NE YAPSANDA SIKINTI OLACAK!

Mir Murat Demir

Sıkıntılar, zorluklar, acılar, gaflar, hatalar ve neler neler var ki, bizim hayatımızın içerisinde hep var olacaklar, değişen sadece skalada ki değeri, azlığı ya da çokluğu. Sana çok gelen otuz derece sıcaklık bir başkasına serinlik ve ferahlıktır. Sıkıntı vardır, yansıma şekline, yaşam ortamına, coğrafya ve bakış açısı, değerlendirme kıstası gibi çok sebeple farklı algılama ve değerlendirmelere de sebep olur. 

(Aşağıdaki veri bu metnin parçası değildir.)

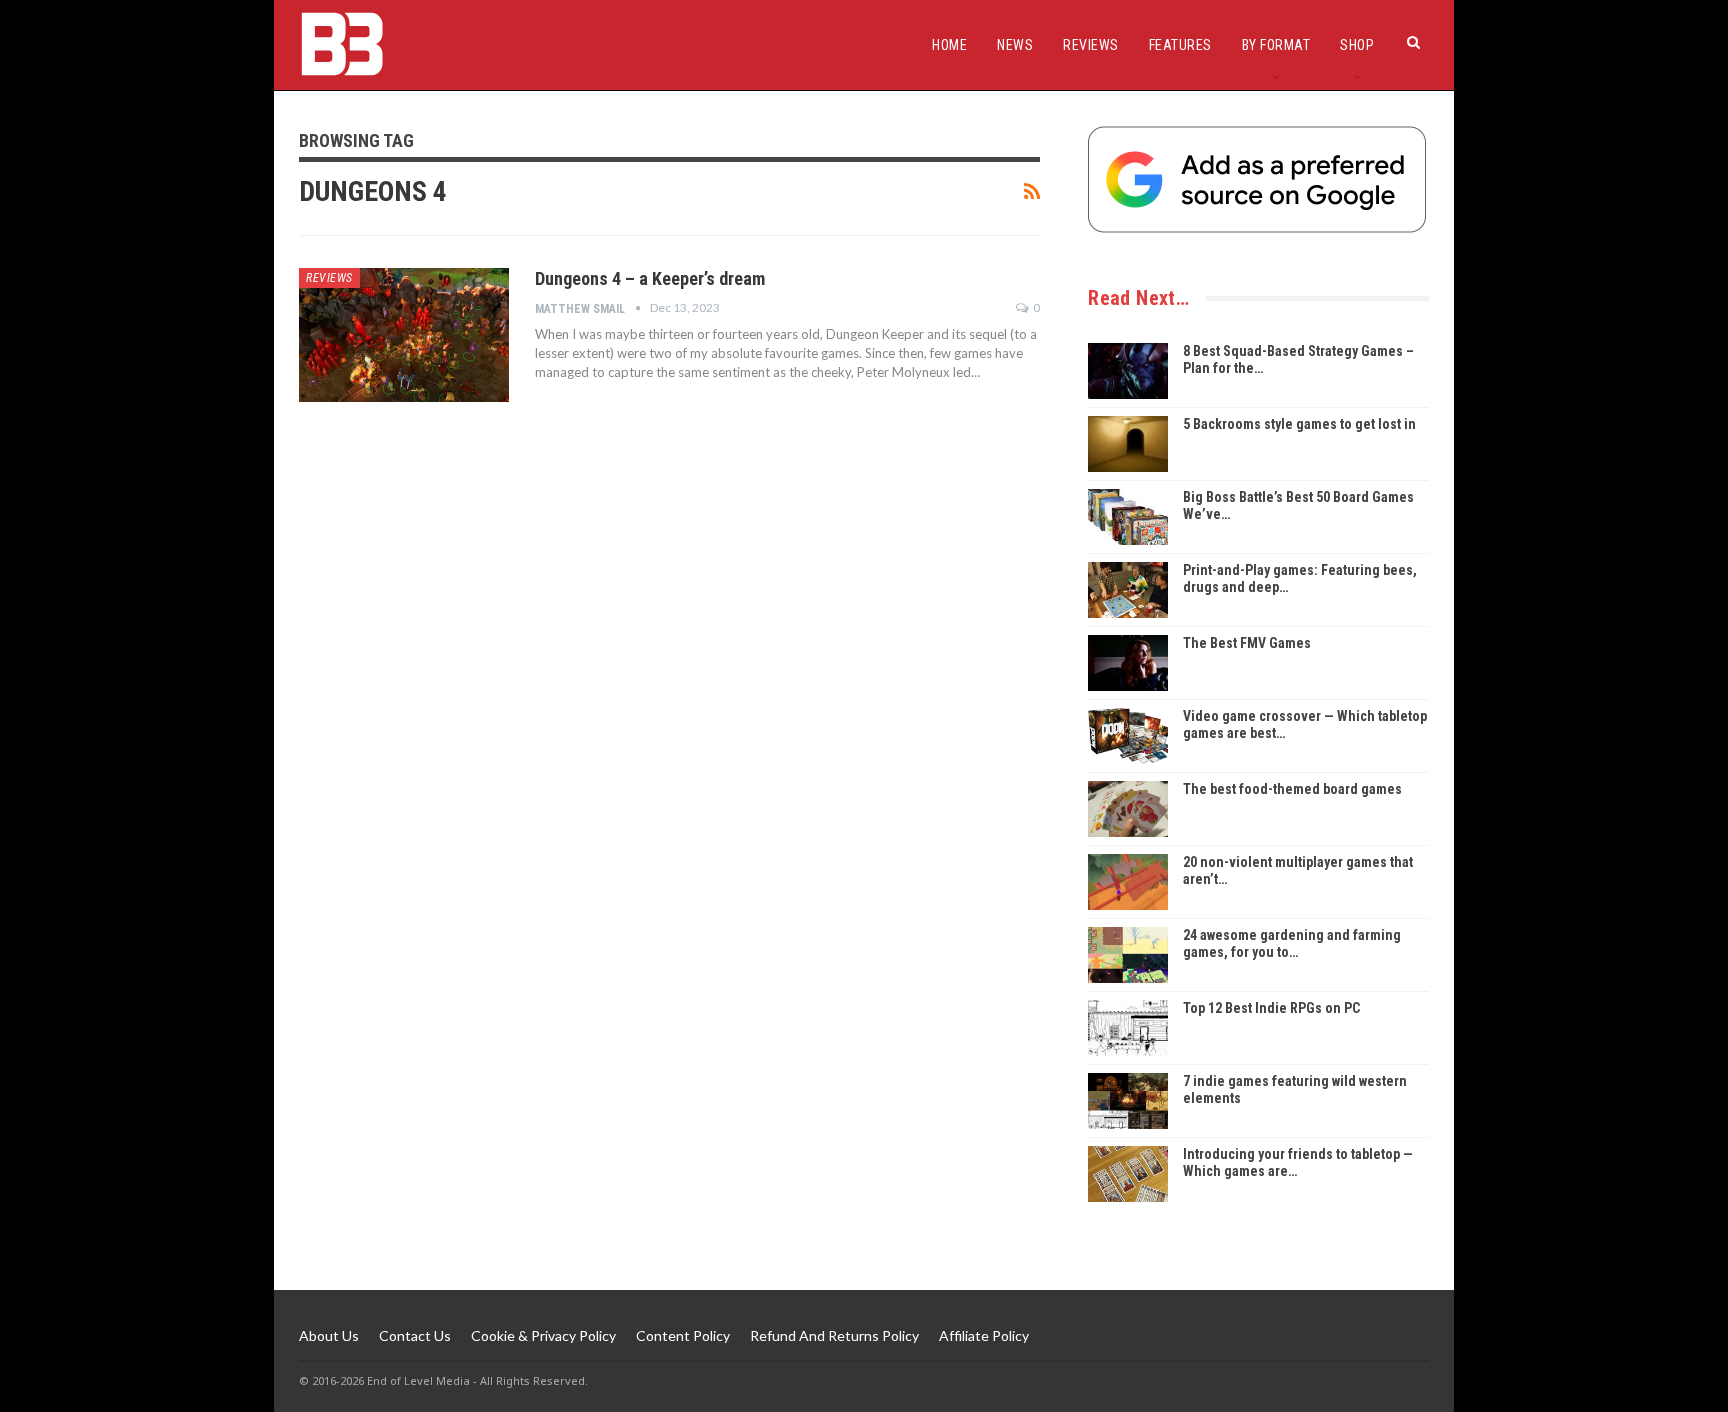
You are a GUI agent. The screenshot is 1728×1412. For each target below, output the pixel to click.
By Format (1276, 45)
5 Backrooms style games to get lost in (1299, 424)
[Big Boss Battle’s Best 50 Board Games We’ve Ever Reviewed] (1128, 517)
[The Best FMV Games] (1128, 663)
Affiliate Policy (984, 1335)
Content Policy (683, 1335)
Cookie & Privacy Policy (543, 1335)
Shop (1357, 45)
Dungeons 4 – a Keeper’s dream (650, 278)
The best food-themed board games (1292, 789)
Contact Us (415, 1335)
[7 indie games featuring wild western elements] (1128, 1101)
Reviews (1091, 45)
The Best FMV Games (1247, 643)
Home (949, 45)
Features (1180, 45)
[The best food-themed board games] (1128, 809)
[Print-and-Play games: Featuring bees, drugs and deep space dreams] (1128, 590)
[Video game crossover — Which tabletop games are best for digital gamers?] (1128, 736)
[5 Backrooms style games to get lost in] (1128, 444)
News (1015, 45)
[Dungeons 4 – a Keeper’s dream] (404, 335)
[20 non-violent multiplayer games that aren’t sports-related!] (1128, 882)
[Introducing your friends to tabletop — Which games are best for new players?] (1128, 1174)
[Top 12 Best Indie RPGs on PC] (1128, 1028)
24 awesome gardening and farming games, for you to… (1292, 943)
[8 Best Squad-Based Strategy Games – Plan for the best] (1128, 371)
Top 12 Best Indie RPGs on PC (1271, 1008)
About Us (329, 1335)
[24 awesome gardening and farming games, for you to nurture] (1128, 955)
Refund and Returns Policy (834, 1335)
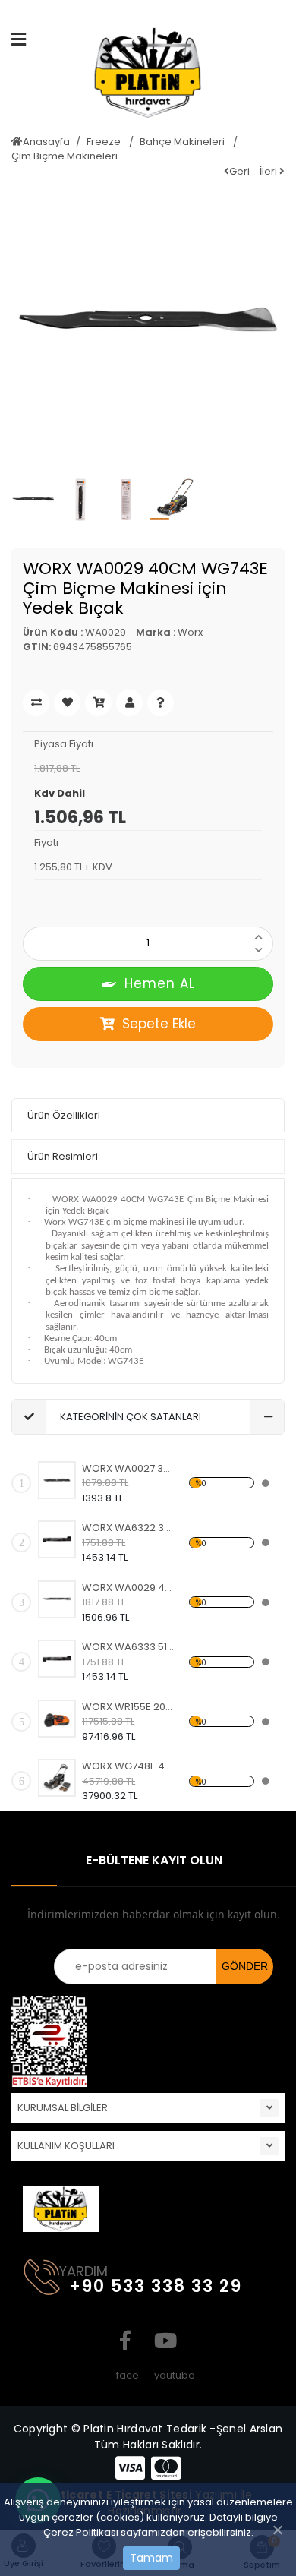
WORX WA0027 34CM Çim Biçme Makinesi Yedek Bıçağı (128, 1468)
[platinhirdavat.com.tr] (148, 78)
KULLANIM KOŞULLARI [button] (66, 2146)
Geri (239, 171)
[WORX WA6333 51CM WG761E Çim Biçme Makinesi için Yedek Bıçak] (57, 1658)
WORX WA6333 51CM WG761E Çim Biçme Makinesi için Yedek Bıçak (128, 1647)
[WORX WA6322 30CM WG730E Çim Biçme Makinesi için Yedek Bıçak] (57, 1539)
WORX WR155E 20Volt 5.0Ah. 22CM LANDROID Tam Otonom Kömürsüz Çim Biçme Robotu (128, 1707)
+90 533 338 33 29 (155, 2286)
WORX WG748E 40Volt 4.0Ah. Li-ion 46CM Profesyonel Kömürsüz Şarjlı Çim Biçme (128, 1766)
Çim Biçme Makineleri (64, 156)
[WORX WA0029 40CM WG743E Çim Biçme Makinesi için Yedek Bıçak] (57, 1599)
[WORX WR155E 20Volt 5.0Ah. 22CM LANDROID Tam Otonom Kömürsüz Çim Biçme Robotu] (57, 1718)
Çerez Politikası (80, 2532)
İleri (269, 171)
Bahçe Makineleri (183, 141)
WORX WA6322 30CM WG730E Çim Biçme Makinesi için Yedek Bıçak (128, 1527)
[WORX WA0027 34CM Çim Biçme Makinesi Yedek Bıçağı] (57, 1480)
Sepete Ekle (159, 1024)
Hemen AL (159, 983)
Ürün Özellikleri (63, 1115)
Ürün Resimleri (62, 1156)
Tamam (151, 2557)
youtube (163, 2340)
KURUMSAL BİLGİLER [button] (62, 2108)
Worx (190, 632)
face (125, 2340)
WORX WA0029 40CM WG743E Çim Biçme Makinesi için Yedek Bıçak (128, 1587)
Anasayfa (46, 141)
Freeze (105, 141)
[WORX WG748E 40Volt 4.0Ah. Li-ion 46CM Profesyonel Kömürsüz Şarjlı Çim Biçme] (57, 1778)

Birimiz için sahip olduğu para miktarı zenginlik sayılırken bir diğeri için sahip olduğu para miktarı beriki kadara düşmüşse artık kendisini yoksul olarak ifade etmesine sebeptir. Para, mal, mülk, meta, somut varlıklardan ya da yokluklardan ziyade insan olarak soyut bakış açılarımızda ki değişkenlik temamız. Bazımız için karşı zemin hedef, olduğu hal ıstırap iken aynı durum bir başkası için ıstırap kabul edilen yer ve hal hedeftir. İnsanların kendilerine has nasıl ses tonları var ise her kişiye özel, ayrı ayrı, benzer gibi olsa da farklı ve kişiye has, ayrıntıda mutlak farklıdır.

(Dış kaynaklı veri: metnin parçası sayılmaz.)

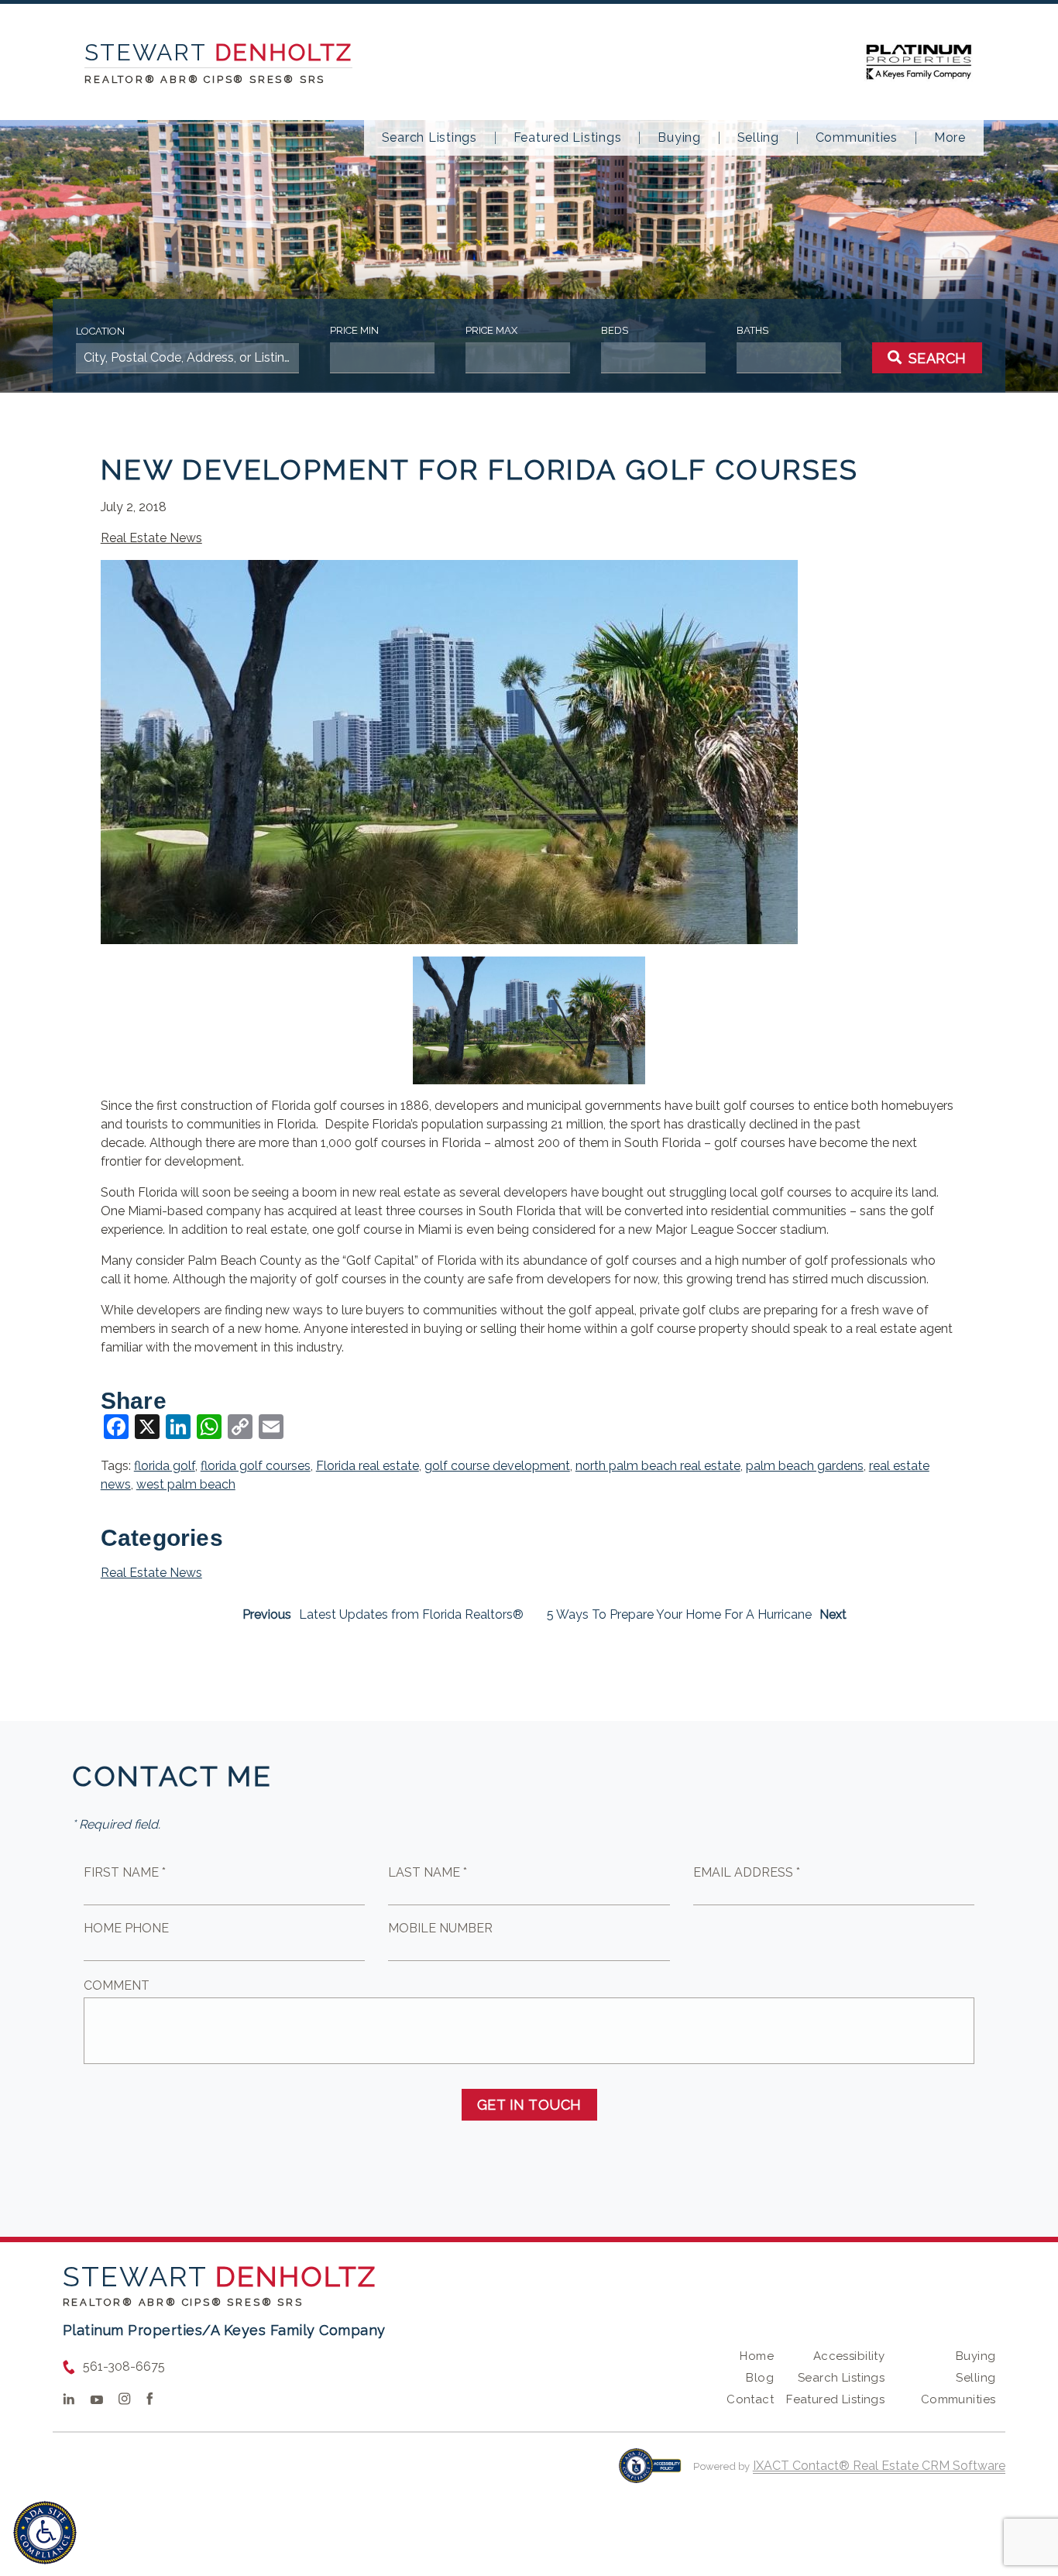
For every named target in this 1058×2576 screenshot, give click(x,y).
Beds (614, 330)
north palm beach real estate (657, 1465)
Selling (758, 138)
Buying (679, 138)
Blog (760, 2378)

İşsiz olan ya da işini kaybetmiş birisi kendisini tedirgin ve ıstıraplı olarak anlatır ve tanımlar, tuhaftır ki, iş sahibi olan, iş bulan, çalışma şansı olanda kendisini ıstıraplı ve sıkıntılı olarak anlatır, tarif eder. Sahip olunan ruhsal durum, soyut etiketlenme halleri değişim gösterse de ıstıraplı olma, acı çekme, tedirgin olma şekli ekseri değişmemekte. Seviyor, seviliyor, birlikte değil, ayrı ayrı yaşıyor ve aşk acısı çekip hasret duygusunu zirvesinde duyumsuyor, akabinde doğaldır ki ıstırap çekiyor. Aynı kişiler tüm sorunları nötr hale getirmeyi başarıp ayrılık sürecini sona erdiriyor ve bir arada, sevgi ile kurdukları yuvalarında ve aşk ile çift olarak yaşamaya başlıyorlar. Ayrı kalınan süreçte duyulan özlem ve hasretten kaynaklı ıstırap bir arada yaşamanın başladığı süreçte sıkıntıya eviriliyor. Tümü ve hepsi demenin bilimsel bir dayanağı, araştırma sonucu elde edilen bir tespit elde edilmemiş olsa da ekseri durum böyle seyrediyor. İnsanımız öngörülerinde mi yetersiz ve eksik kalıyor yoksa hiç kimse göründüğü gibi olabilme erdemine sahip olmadığından mı? 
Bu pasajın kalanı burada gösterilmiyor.